Newsweek, the Republican "Pledge, " and the Constitution outside the courts
Mark.Scarberry at pepperdine.edu
Tue Sep 28 20:51:58 PDT 2010
With regard to the "Constitution outside the courts," a subject on which several list members have written:
What does it say about the state of our media that Ben Adler, national editor of Newsweek.com, would make the following assertion concerning the Republicans' "Pledge to America" (http://pledge.gop.gov/ <http://pledge.gop.gov/> ):
"Other proposals follow the contract [1994 GOP 'Contract with America'] playbook by calling for changes to the legislative process so as to rein in government. For instance, Politico notes <http://www.politico.com/news/stories/0910/42566_Page2.html> , 'In one standout procedural promise that could prove difficult to keep, Republicans say they will let any lawmaker offer an amendment to a bill that would cut spending.' This is just harmless theatrics. Not so harmless, however, is the promise to require every bill to be certified as constitutional before it is voted on. We have a mechanism for assessing the constitutionality of legislation, which is the independent judiciary. An extraconstitutional attempt to limit the powers of Congress is dangerous even as a mere suggestion, and it constitutes an encroachment on the judiciary."
(Copied from http://www.newsweek.com/blogs/the-gaggle/2010/09/22/gop-pledge-to-america-looks-unlikely-to-inspire.html <http://www.newsweek.com/blogs/the-gaggle/2010/09/22/gop-pledge-to-america-looks-unlikely-to-inspire.html> .)
Here is a description of the author's position with Newsweek (from http://www.newsweek.com/authors/ben-adler.html <http://www.newsweek.com/authors/ben-adler.html> ):
"Since September 2009, he has been back in New York, editing Newsweek's online political and national affairs content as National Editor of Newsweek.com, and thanking God every time he has a slice of pizza."

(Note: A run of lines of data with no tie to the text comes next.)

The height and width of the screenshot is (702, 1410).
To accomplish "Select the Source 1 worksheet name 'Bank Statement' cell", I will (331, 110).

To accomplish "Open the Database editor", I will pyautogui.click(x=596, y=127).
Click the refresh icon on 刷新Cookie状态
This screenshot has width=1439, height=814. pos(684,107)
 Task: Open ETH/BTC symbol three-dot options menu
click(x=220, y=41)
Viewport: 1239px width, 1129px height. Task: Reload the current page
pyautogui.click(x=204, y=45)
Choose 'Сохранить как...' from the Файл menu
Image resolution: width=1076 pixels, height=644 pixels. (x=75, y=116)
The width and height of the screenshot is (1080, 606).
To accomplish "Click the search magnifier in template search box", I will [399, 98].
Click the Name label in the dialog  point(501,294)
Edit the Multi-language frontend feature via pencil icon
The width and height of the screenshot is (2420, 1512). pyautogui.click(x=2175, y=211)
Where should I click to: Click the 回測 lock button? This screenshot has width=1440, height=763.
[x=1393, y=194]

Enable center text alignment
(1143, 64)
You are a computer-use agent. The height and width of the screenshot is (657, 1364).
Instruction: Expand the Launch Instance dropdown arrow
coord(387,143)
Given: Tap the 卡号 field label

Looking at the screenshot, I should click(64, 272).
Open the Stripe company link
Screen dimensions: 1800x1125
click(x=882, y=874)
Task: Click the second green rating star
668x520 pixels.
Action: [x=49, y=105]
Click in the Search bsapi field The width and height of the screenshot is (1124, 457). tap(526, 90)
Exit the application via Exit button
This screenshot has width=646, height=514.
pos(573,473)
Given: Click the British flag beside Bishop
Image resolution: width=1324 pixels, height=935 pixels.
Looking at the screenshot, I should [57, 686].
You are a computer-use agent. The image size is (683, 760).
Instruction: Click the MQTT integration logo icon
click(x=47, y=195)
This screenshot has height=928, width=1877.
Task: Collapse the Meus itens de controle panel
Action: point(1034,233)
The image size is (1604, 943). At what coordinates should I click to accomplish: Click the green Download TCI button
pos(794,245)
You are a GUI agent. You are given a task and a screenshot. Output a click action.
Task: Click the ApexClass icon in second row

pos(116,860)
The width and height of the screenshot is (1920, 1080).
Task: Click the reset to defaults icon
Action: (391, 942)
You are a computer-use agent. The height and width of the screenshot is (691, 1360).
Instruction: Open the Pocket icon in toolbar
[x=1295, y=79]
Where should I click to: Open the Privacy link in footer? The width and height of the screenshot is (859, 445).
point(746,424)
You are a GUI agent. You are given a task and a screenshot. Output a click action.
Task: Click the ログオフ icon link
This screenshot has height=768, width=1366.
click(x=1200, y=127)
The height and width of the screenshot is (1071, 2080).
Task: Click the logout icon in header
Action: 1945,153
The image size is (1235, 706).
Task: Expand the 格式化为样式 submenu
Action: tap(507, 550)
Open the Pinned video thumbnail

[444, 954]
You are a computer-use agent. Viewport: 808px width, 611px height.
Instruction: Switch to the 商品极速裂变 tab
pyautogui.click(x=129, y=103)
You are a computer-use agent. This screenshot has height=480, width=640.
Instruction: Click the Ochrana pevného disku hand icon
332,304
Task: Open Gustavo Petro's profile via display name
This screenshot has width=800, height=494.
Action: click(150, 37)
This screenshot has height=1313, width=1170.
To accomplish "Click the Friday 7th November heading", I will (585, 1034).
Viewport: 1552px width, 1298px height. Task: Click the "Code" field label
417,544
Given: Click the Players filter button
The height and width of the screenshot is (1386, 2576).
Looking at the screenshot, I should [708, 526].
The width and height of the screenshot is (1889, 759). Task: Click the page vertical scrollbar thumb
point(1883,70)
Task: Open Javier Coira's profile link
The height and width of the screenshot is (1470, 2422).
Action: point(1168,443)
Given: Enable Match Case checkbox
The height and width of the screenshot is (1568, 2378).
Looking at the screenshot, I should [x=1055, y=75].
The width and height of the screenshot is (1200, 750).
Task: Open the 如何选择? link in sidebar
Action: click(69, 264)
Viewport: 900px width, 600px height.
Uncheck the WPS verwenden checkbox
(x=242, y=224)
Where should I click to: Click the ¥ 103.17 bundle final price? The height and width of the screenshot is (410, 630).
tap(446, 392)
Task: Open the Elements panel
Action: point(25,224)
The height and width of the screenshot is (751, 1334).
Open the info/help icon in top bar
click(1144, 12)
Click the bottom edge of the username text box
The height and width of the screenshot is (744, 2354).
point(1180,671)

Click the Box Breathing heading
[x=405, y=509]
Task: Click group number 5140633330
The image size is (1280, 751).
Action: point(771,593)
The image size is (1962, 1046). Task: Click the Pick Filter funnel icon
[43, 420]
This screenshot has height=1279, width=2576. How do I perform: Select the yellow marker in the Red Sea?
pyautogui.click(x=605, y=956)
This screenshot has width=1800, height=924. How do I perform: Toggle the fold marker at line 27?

Mr. Adler apparently is not a lawyer, but shouldn't a person in his position understand that Congress at least has the right to consider whether legislation is consistent with the Constitution? I suppose most of us think that Congress has not only a right but a duty to do so. But for someone in Mr. Adler's position to argue that Congress does not even have the right to do so is surprising.
I suppose if the required certification were something other than Congress's certification, then Mr. Adler would have a point. What if the House adopted a rule prohibiting consideration of any bill that had not been determined by the ABA -- or the Federalist Society or American Constitution Society -- to be consistent with the Constitution? Even then, though, it would not be an encroachment on the judiciary but rather an improper delegation of Congress's own duty.
That's not to say whether the "Pledge to America" is good or bad; I hadn't even skimmed it until a few minutes ago. Its intro includes a somewhat lame riff on the Declaration of Independence. "Whenever the agenda of government becomes destructive of these ends, it is the right of the people to institute a new governing agenda and set a different course." Of course it is the right of the people to vote out the elected members of our government and thus to attempt to set a different course, whether or not the agenda of the current elected members is destructive of the ends stated in the "Pledge."
But the "Pledge" does not seem to include the certification requirement discussed by Mr. Adler. Here is the closest it seems to come:
"We will require each bill moving through Congress to include a clause citing the specific constitutional authority upon which the bill is justified."
Again, I've only skimmed it, and there could be a more formal certification requirement hiding somewhere in the "Pledge.".
A question for those interested in the Constitution outside the courts: Is a self-imposed requirement that each bill state its constitutional basis helpful in calling Congress to fidelity to the Constitution and in helping voters to evaluate that fidelity?
And a more general con law question that I should know the answer to but don't: If a statute states its constitutional basis (e.g., section 5 of the 14th Am.), will a court reviewing it consider whether Congress had power to enact it under another provision (e.g., the Commerce Clause) to enact the legislation?